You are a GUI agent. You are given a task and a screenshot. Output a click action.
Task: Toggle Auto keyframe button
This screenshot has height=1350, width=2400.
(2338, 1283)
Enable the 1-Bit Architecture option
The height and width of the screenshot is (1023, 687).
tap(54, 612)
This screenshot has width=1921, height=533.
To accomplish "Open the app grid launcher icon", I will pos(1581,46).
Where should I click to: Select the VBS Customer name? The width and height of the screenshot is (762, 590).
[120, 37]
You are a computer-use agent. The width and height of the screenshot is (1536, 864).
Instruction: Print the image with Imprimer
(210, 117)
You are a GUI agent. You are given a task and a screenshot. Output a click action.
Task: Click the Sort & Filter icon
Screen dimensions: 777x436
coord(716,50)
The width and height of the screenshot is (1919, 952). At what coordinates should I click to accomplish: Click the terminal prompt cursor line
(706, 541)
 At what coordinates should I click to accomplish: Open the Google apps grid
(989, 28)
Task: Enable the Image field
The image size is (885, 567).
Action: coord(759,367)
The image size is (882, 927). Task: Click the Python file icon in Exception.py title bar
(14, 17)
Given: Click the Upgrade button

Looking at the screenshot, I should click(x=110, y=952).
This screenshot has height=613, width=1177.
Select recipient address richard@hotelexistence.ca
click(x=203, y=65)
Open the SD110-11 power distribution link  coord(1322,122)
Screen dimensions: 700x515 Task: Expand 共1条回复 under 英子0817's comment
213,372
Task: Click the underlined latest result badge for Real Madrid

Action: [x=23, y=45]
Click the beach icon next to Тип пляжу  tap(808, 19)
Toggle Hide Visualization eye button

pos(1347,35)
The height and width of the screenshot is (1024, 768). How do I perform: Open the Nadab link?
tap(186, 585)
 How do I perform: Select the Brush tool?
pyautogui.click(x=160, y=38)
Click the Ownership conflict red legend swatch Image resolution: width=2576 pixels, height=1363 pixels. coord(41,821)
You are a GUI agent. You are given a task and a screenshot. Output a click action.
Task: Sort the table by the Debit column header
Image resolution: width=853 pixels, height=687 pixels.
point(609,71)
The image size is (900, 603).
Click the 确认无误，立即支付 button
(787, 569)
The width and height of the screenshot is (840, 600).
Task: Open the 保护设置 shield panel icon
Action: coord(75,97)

══════════

**Exercise directions:**
Reproduce everything in the records above without alteration, from the line containing "Task: Enable the Image field" down to the final line of the records.

**Result for this exercise:**
Task: Enable the Image field
The image size is (885, 567).
Action: coord(759,367)
The image size is (882, 927). Task: Click the Python file icon in Exception.py title bar
(14, 17)
Given: Click the Upgrade button

Looking at the screenshot, I should click(x=110, y=952).
This screenshot has height=613, width=1177.
Select recipient address richard@hotelexistence.ca
click(x=203, y=65)
Open the SD110-11 power distribution link  coord(1322,122)
Screen dimensions: 700x515 Task: Expand 共1条回复 under 英子0817's comment
213,372
Task: Click the underlined latest result badge for Real Madrid

Action: [x=23, y=45]
Click the beach icon next to Тип пляжу  tap(808, 19)
Toggle Hide Visualization eye button

pos(1347,35)
The height and width of the screenshot is (1024, 768). How do I perform: Open the Nadab link?
tap(186, 585)
 How do I perform: Select the Brush tool?
pyautogui.click(x=160, y=38)
Click the Ownership conflict red legend swatch Image resolution: width=2576 pixels, height=1363 pixels. coord(41,821)
You are a GUI agent. You are given a task and a screenshot. Output a click action.
Task: Sort the table by the Debit column header
Image resolution: width=853 pixels, height=687 pixels.
point(609,71)
The image size is (900, 603).
Click the 确认无误，立即支付 button
(787, 569)
The width and height of the screenshot is (840, 600).
Task: Open the 保护设置 shield panel icon
Action: coord(75,97)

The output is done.